In the first verse, the amazing statement is made: "The Lord is on your side." Now, for anybody, this is an incredible thought. But for a recovering addict, one who has spent time in the pit of addiction hell, and daily depends on God to maintain sobriety and sanity, this is astonishing! God could be standing in the opposite corner of the room, hand on hip, impatiently tapping His foot, with an expression on His face that says: "I'm just waiting for you to mess up again so that I can…" Instead, He's the ultimate top friend. He's more excited about my victories and progress in healing than I am. And more ready to forgive my failures than I am, too.

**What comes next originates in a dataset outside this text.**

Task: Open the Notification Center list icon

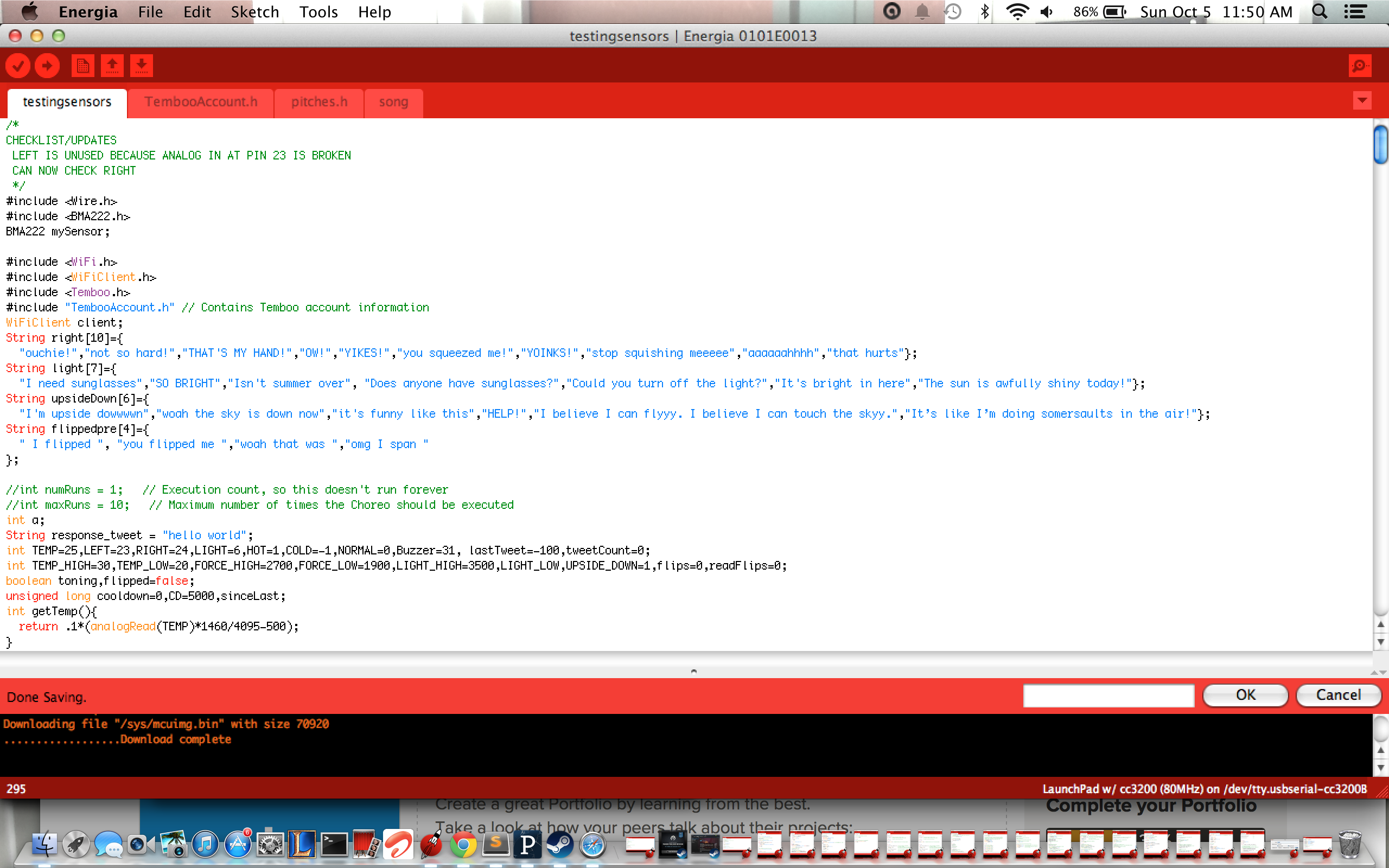Action: tap(1356, 11)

Paul said this in Romans 8: "If God be for us, who can be against us?" The one Being Who has every right to put us down, judge us, abandon us, vilify us, and expose our underwear – this righteous, holy God is busy working all things together for our good, working out "plans to prosper us and not to harm us, plans to give us hope and a future." God is on your side!
But it wouldn't do much good for this God to be in our corner if He couldn't do much. As I sang through the song, I saw that the rest of the first verse, and the second as well, spoke of His ability to act on my behalf. "Leave to Thy God to order and provide…Thy God doth undertake to guide the future as He hath the past….The waves and wind still know His voice…" No problem that I can experience (external or internal), no situation or struggle is so great that He doesn't have it completely under control. "Your hope, your confidence, let nothing shake"! He's saying: "Bil, I got this. I'm all over this." Not even the deeply grooved ruts of my addictive thinking, the seemingly unfixable character defects I know about and don't know about not even these are beyond His ability to save. The genie in Aladdin said it like this: "You ain't never had a friend like me!"
In many hymns, the final verse talks about our heavenly eternal destiny. I've often thought of these verses as "skippable." They don't do much for me here and now. But this day, as I saw the phrase "the hour is hast'ning on when we will be forever with the Lord," it hit me. This thing I call life, these stresses and distresses, trials and "troublations," drama and trauma ¬– it's really temporary. We act like it's all there is, but the truth is it's just a rehearsal dinner. The immeasurable majority of my existence will be free from all this, will be in eternity with my Lord. This is just the preamble to the introduction.
My ancestors put it this way: "Soon I will be done with the troubles of the world!" We will spend endless joyous days free from "disappointment, grief and pain," from fear of making mistakes and the consequences of mistakes made, from temptation, from horniness (or whatever your addiction torments you with), from anxiety, from regret, from doubt, from confusion, from self-hatred. "Sorrows forgot, love's purest joys restored." And knowing this, maybe I can hang in there just a little bit longer.
Each verse of this hymn begins: "Be still my soul…" That phrase reminds me of something my middle son used to say when he wore a toddler's clothes. See, my boy was a master of verbal efficiency and one of his trademark phrases was: "Just be hush!" Brothers, sisters, when life has more variables than an algebra book and more changes than the IRS tax code, when things can't get worse and they do anyways, when it feels like you have to look up to see the floor, when you ask yourself, "Why can't I be anybody else but me?"…
…just be hush! "The Lord is on your side."